Electric vehicles represent a big strategic opportunity for utilities in an era of flat to declining load growth. But plug-in cars can do more than simply consume electrons; they have the potential to be valuable load-managing resources -- and they may need to be to avoid wreaking havoc on the grid.

“While most industry analysts see EVs as a boon for utilities, risks do exist,” according to a new report by the Smart Electric Power Alliance (SEPA). The report is designed to help utilities insert themselves into the conversation on electrifying America’s vehicle fleet, with an eye to serving the grid at the same time.

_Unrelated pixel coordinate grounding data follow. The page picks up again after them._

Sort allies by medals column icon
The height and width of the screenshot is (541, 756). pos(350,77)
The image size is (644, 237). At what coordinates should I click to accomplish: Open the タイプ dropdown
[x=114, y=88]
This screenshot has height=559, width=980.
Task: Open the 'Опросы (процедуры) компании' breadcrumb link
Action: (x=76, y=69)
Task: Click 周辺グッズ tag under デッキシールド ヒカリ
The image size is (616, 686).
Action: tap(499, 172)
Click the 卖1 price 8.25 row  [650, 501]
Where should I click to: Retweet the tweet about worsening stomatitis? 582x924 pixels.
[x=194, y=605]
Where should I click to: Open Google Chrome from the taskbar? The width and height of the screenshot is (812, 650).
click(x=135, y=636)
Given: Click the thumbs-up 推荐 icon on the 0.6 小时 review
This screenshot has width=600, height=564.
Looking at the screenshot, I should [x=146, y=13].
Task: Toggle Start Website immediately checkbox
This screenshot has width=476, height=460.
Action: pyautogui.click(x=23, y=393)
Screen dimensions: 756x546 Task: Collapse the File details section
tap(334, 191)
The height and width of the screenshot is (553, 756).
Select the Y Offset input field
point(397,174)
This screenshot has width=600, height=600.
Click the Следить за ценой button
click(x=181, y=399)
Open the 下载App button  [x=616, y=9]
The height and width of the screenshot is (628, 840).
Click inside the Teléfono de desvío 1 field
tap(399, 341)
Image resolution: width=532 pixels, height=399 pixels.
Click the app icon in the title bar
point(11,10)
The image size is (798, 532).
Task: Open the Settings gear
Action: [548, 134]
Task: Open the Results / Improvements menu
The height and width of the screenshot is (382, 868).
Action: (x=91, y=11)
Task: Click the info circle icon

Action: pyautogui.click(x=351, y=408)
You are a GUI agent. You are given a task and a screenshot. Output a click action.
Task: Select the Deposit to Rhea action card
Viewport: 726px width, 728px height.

The downside of EVs is mostly associated with poor load management, such as peak load increases, transformer and substation impacts and "timer peaks" caused by time-of-use rates, the report states. TOU rates successfully help shift charging hours to utilities’ preferred times of the day, but customers often schedule their vehicles to begin charging the moment off-peak rates begin, which results in sharp load ramps.

“Poor load management and suboptimal rate schedules could, in turn, require costly solutions,” according to SEPA. One study for the Sacramento Municipal Utility District estimated 17 percent (12,000) of the utility’s transformers might need to be replaced due to EV-related overloads, at an average estimated cost of $7,400 each.

While it may not seem like there are enough EVs on the road to stress the grid just yet, some utilities are already starting to see effects, and projections show EV adoption growing exponentially. As of February 2017, U.S. EV sales totaled more than 580,000 units, representing approximately 1 terawatt-hour of annual consumption. Bloomberg New Energy Finance projects that EV electricity consumption will increase to roughly 33 terawatt-hours per year by 2025 and 551 terawatt-hours by 2040.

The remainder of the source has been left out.